During his clay-court comeback, Džumhur won in Italy his third title of the season at 2014 San Benedetto Tennis Cup, by beating Andreas Haider-Maurer in the final in straight sets. That gave him first ever direct entry into the main draw of Grand Slam tournament – 2014 US Open. He was there defeated in the first round by David Ferrer, ranked No. 5 at that time, losing in four sets. A week before the start of US Open Džumhur qualified for the first time in his career to ATP World Tour event, which was 2014 Winston-Salem Open, played on hard surface, where he lost in two sets to Adrian Mannarino.

His last Davis Cup appearance of the season has ended in three-set defeat to Ričardas Berankis, which sealed victory for Lithuania and left Bosnia and Herzegovina in Group II of the Europe/Africa Zone.

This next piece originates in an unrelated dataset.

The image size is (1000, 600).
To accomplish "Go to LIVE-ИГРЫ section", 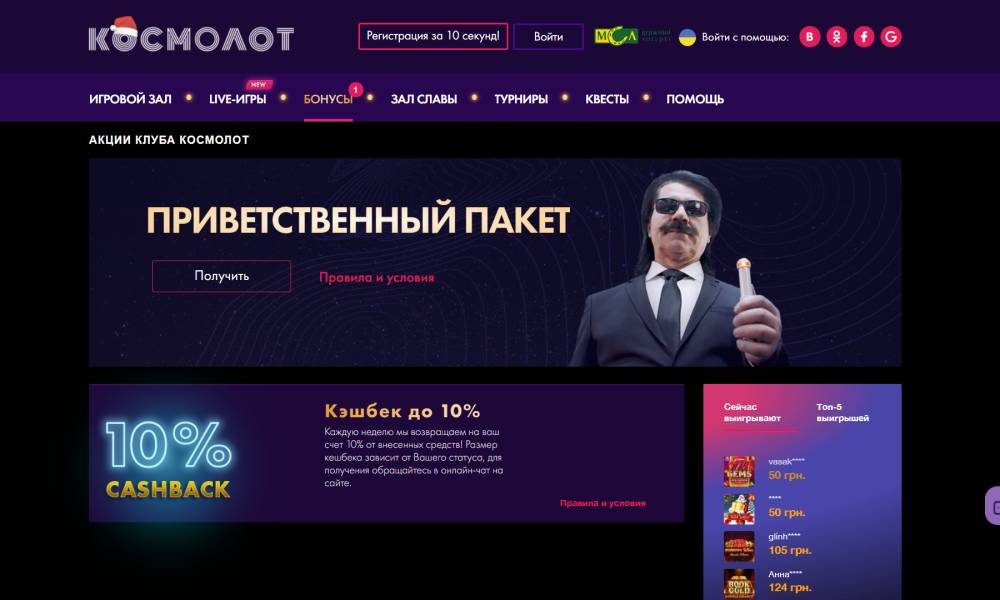I will coord(237,99).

In Autumn of 2014 Džumhur was unsuccessful in his hard-court appearances, however he twice achieved his career-high ranking of 101. On both occasions he was one point short of being placed among Top 100 of the world, as the first male Bosnian representative. He eventually finished that season on 109th place, and thus failed to achieve his goal, set in August, of singles ranking inside first hundred by the end of the season, as well as did not gain direct entry into the first Grand Slam tournament of the new season – 2015 Australian Open, but he fulfilled his initial wish of being ranked in Top 150 at the end of the year.

2015: Breakthrough in the ATP
Džumhur began the new season in India, where he was unsuccessful in his bid to qualify for the main draw of the 2015 Aircel Chennai Open, losing to Luca Vanni in the final qualifying round. For the first time in his career, he also took part in the main doubles draw of an ATP World Tour level tournament, playing alongside Aljaž Bedene. Later in January he failed to pass Australian Open qualifying, after a three set loss to Tim Pütz in the second qualifying round, while being the top seed in the draw. After the Australian Open, Džumhur managed to win his first career singles match on ATP World Tour level in 2015 PBZ Zagreb Indoors, against Michael Berrer, in three sets, after saving two match points, before falling to third seed Guillermo García-López in two sets. It was also the first ATP 250 series tournament in Džumhur's career, where he was a direct acceptance, thus did not have to play qualifying event in order to be in the main draw.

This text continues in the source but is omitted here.